* [WHAT IS BEING ASKED]: Retype the rows below word for word, starting at the line that contains "Where should I click to: Select" and ending at the line that contains "Action: pos(151,83)". Leave the pictures out of your copy.

* [RECORDS SHOWN]:
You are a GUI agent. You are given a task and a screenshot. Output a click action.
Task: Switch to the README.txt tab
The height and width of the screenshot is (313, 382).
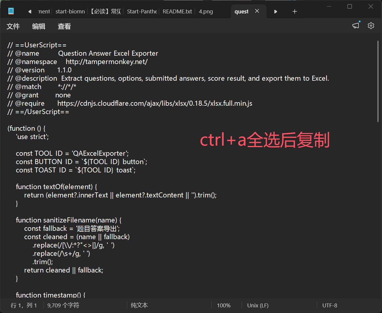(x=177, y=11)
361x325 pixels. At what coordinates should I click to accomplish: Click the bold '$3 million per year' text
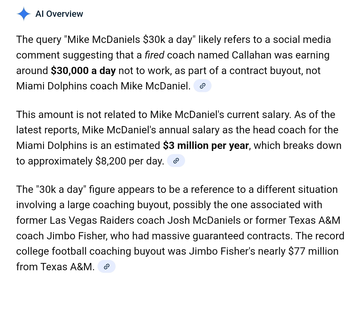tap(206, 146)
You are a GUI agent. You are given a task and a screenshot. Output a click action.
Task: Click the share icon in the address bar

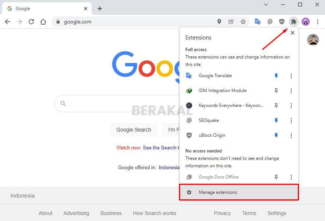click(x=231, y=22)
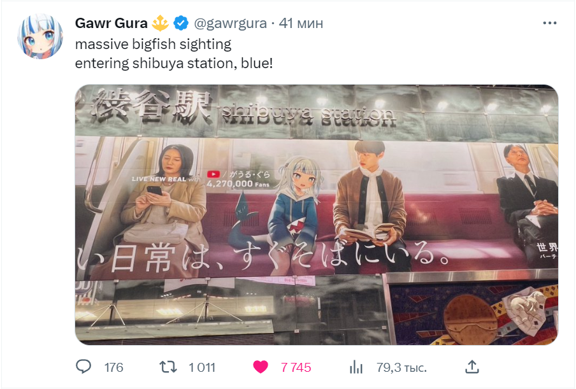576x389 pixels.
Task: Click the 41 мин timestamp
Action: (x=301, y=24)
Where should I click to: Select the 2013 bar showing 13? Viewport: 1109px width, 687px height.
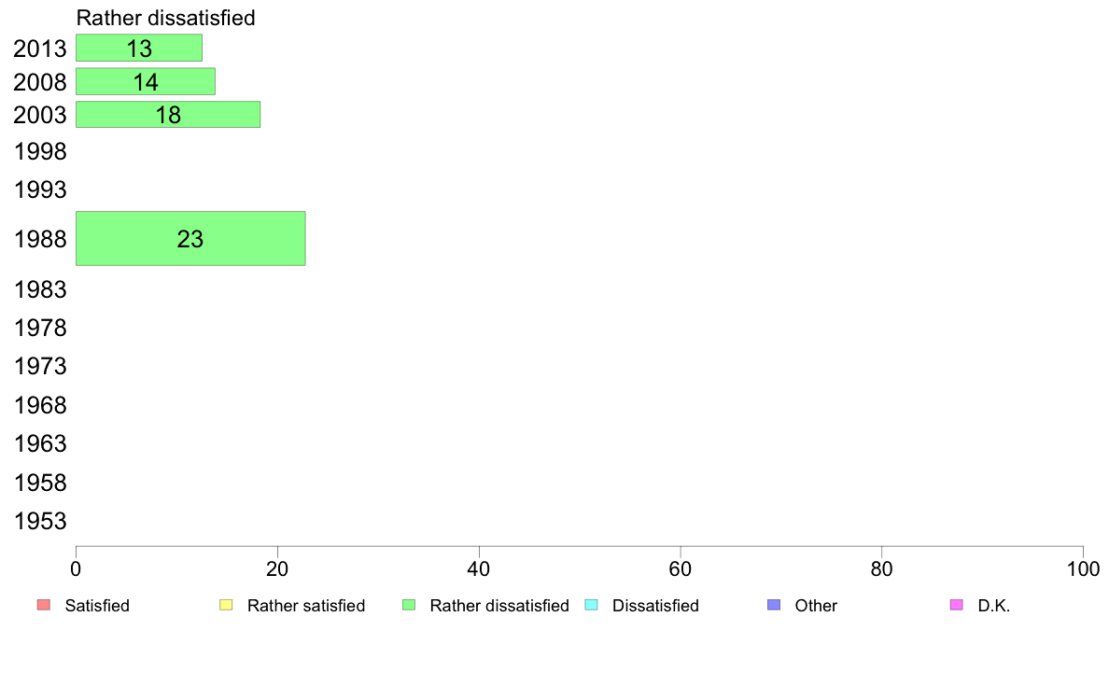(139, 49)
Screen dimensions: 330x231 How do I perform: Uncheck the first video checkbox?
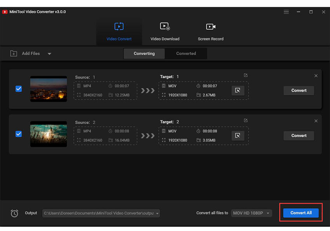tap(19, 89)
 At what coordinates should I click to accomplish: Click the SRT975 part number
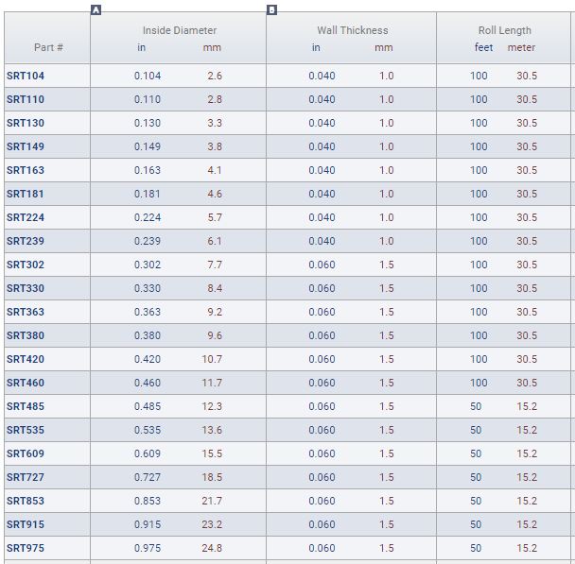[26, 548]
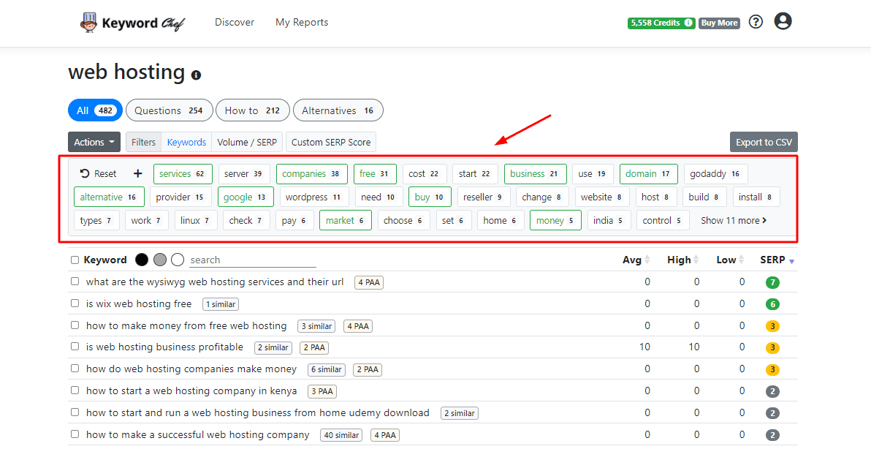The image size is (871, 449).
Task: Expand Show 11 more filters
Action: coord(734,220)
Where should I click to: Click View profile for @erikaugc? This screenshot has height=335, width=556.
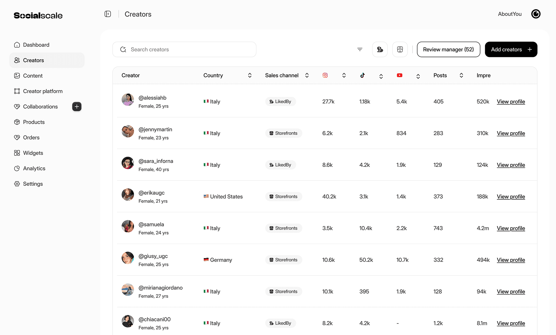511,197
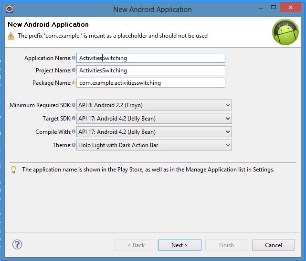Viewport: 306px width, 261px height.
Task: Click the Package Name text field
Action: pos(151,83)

--

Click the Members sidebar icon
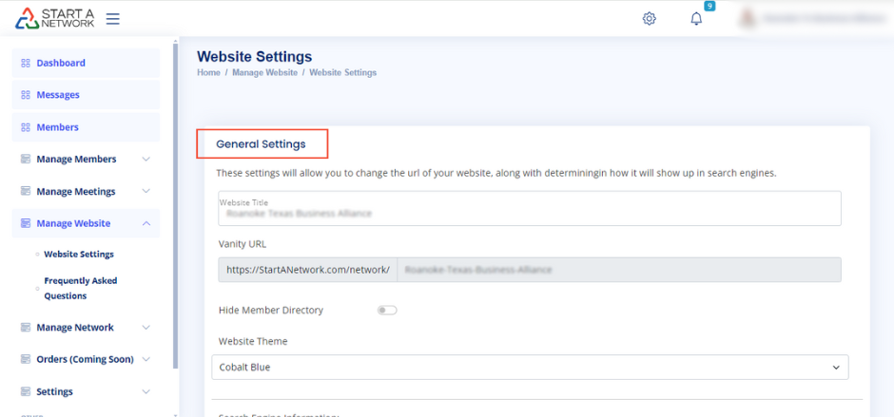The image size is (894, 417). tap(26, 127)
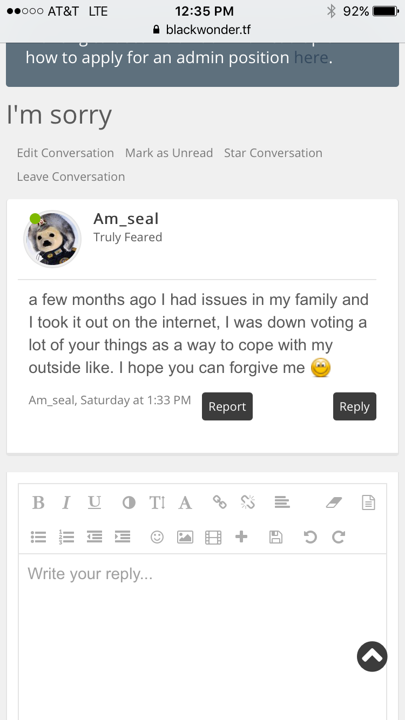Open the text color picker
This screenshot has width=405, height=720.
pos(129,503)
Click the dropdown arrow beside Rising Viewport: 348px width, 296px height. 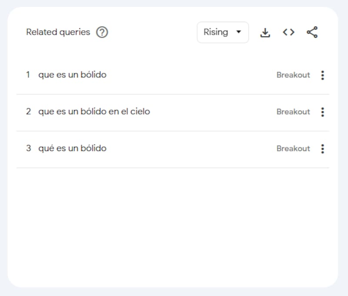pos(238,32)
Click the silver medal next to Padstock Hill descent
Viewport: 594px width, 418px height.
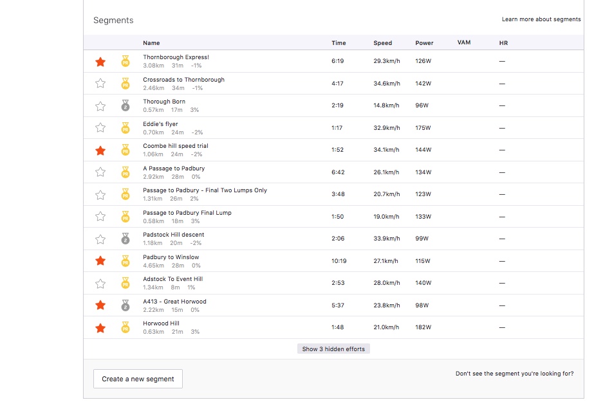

* [SOLUTION]:
Where should I click to: Select the 2013 bar showing 13? Viewport: 1109px width, 687px height.
(139, 49)
Screen dimensions: 330x231 How do I perform: Uncheck the first video checkbox?
tap(19, 89)
 At what coordinates should I click to accomplish: Click the SRT975 part number
[26, 548]
The image size is (871, 449).
Task: Expand Show 11 more filters
Action: coord(734,220)
Where should I click to: Click View profile for @erikaugc? This screenshot has height=335, width=556.
511,197
Viewport: 306px width, 261px height.
Task: Click the Package Name text field
Action: pos(151,83)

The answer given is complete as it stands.